Pour ce qui nous concerne, outre les garanties industrielles demandées en intersyndicale, nous avons revendiqué un changement de politique et exigé que les futurs acquéreurs du Chantier se prononcent sur les investissements sociaux et industriels nécessaires pour le présent et l'avenir. Le taux de chômage étant de 8,4 % à Saint-Nazaire au début de l'année 2017 avec un recours à l'intérim massif tout au long de l'année, on peut dès maintenant créer un plan massif d'embauches en CDI de plusieurs centaines de salariés, ouvriers et techniciens, parallèlement à un plan massif de formation permettant de transmettre les compétences. La pyramide des âges catastrophique, notamment dans les catégories ouvrières où l'âge moyen est de quarante-trois ans, ne permet plus d'hésiter.
Mais pour cela il faut aussi de l'attractivité, et il n'est pas acceptable de voir de jeunes embauchés quitter l'entreprise après quelques mois faute d'un salaire leur permettant de vivre. Dois-je rappeler que l'on trouve sur le site des travailleurs dont le taux horaire du salaire de base est inférieur au SMIC horaire ? Ce phénomène, qui n'est pas marginal, illustre l'état des salaires de l'ensemble des professions sur le site.
Aucun des protagonistes de la vente des chantiers, pas même l'État, ne s'est prononcé sur ces revendications qui sont pourtant au coeur de la vie des salariés du site. Pour notre part, nous avons tout de suite ressenti que les préoccupations des actionnaires, celles de l'État français compris, n'étaient pas là.
Alors que les capacités de production navale permettent de construire des navires de toutes tailles et de tous types, cette vente illustre le fait que le système économique actuel ne s'intéresse pas aux besoins de la population ni à la manière d'y faire face, mais à ce qui peut se vendre à court terme pour dégager de plus grands profits pour les actionnaires.

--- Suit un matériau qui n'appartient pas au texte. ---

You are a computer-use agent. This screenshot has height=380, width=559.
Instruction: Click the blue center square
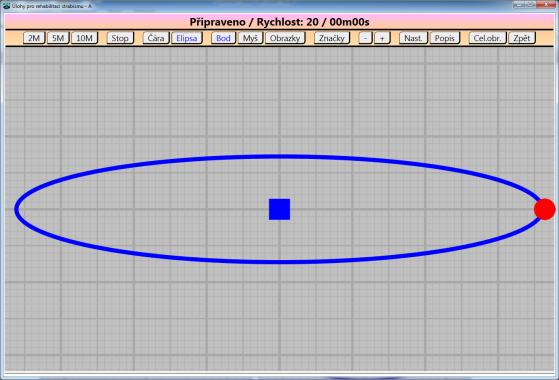coord(280,209)
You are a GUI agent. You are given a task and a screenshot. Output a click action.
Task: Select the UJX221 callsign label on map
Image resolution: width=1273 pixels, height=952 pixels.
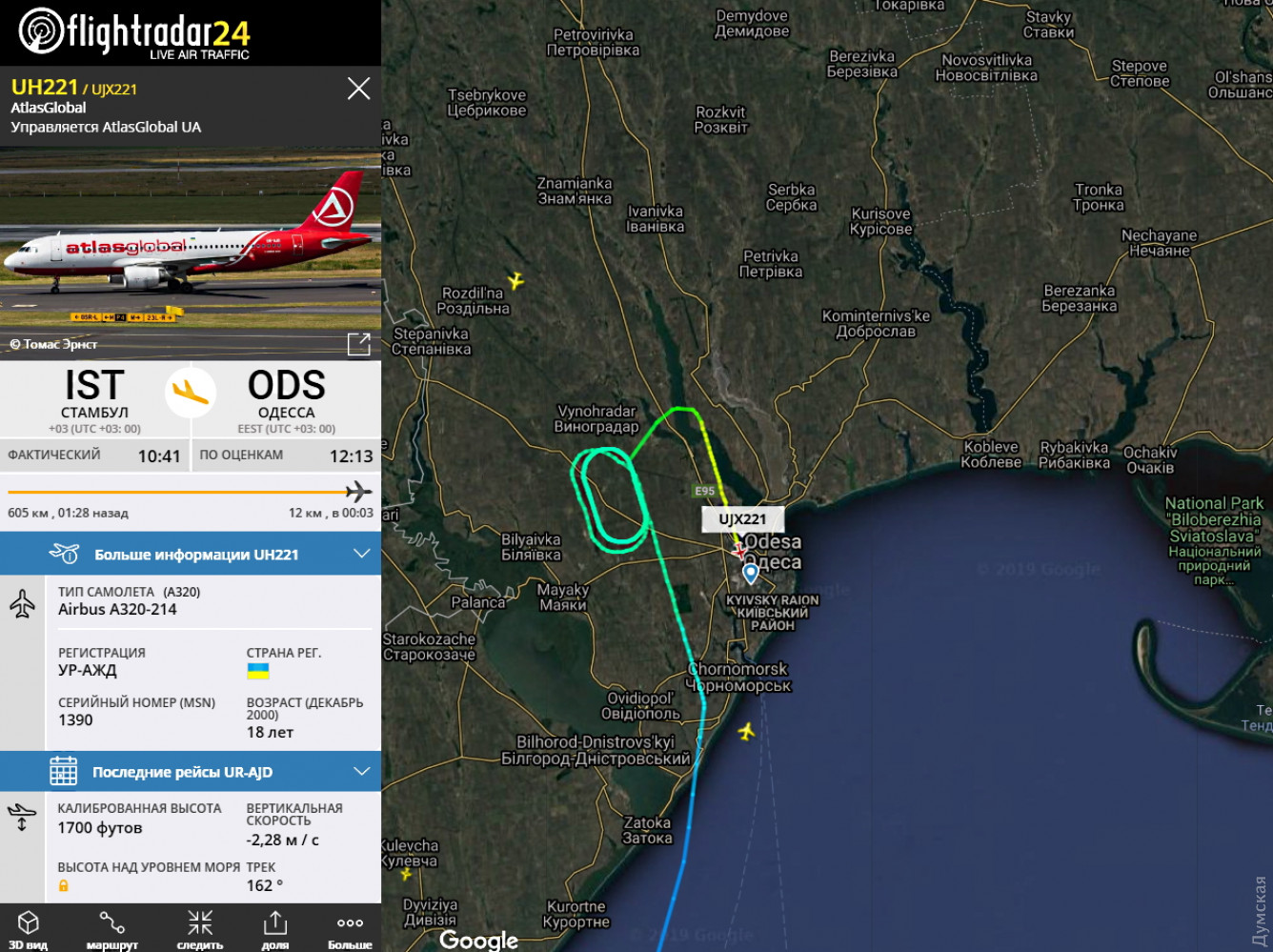742,519
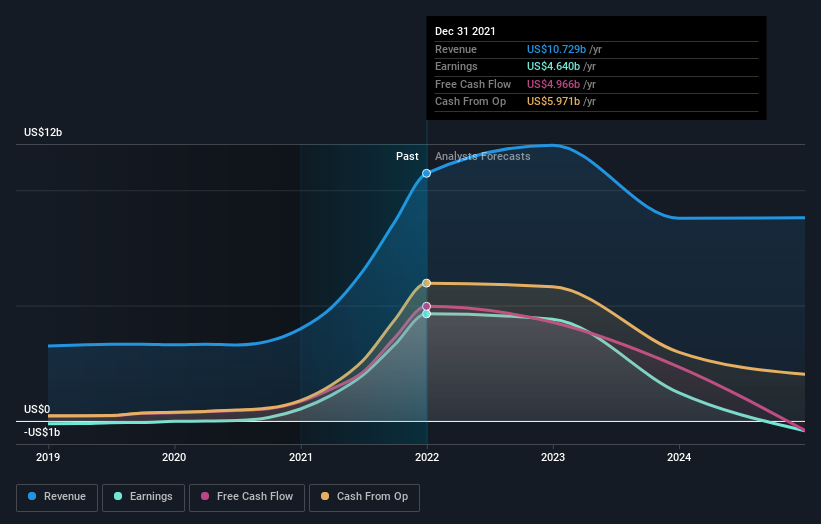Click the pink dot in the Free Cash Flow legend
This screenshot has width=821, height=524.
click(x=205, y=496)
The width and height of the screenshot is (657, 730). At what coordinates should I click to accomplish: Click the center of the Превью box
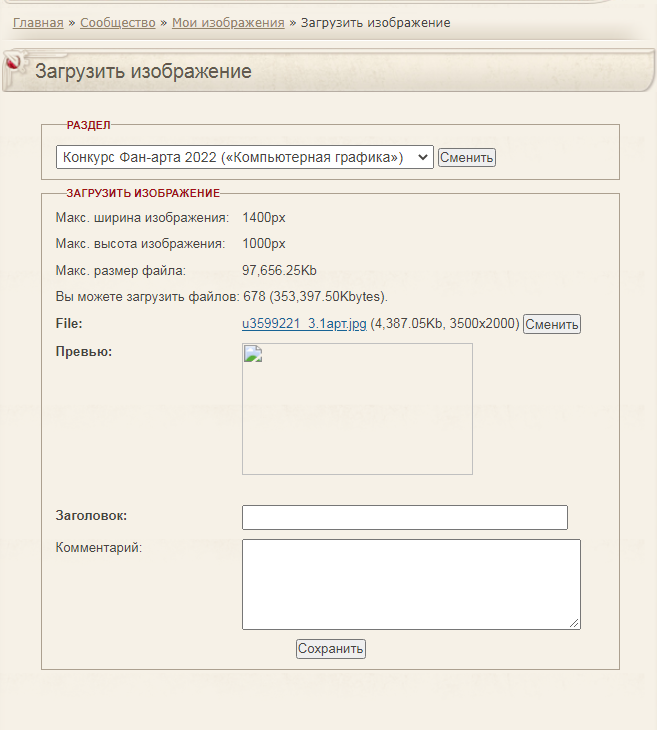point(357,409)
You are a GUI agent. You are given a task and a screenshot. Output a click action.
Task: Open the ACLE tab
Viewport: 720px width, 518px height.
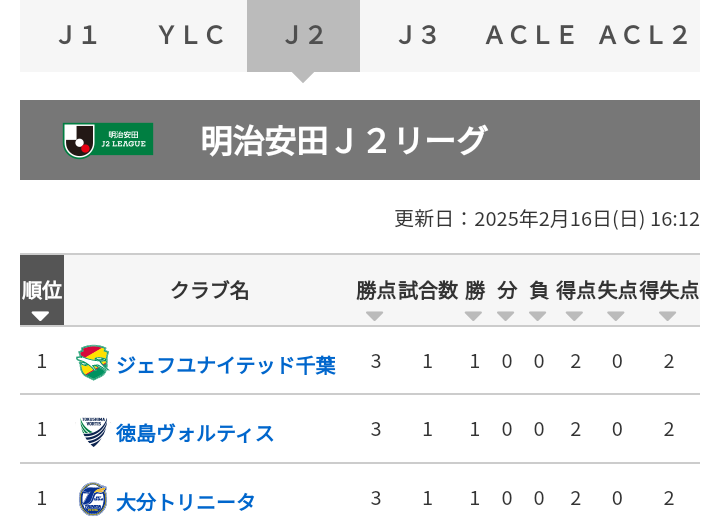tap(530, 36)
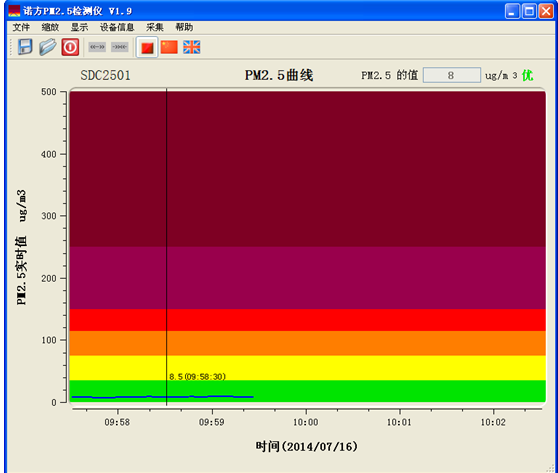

À ce jour, la production est orientée vers les paquebots de grandes tailles et les navires militaires de forts tonnages à Saint-Nazaire. Mais qu'en sera-t-il demain, et avec quelles conséquences sociales ? Aujourd'hui, cela se fait en détruisant ailleurs des capacités de production et les emplois correspondants. La CGT Navale réaffirme à ce propos que la destruction des emplois dans les arsenaux n'est pas acceptable.
Pour conclure, la vente des Chantiers a donné l'occasion aux protectionnistes et nationalistes de tout poil de faire de la mousse politicienne à bon compte, sur le dos des salariés. La situation que nous décrivons doit être prise en compte et il doit y avoir une réponse. Pour la CGT Navale, cette réponse ne se fera pas sans l'intervention des salariés eux-mêmes pour défendre leurs emplois et leur capacité à vivre dignement de leur travail.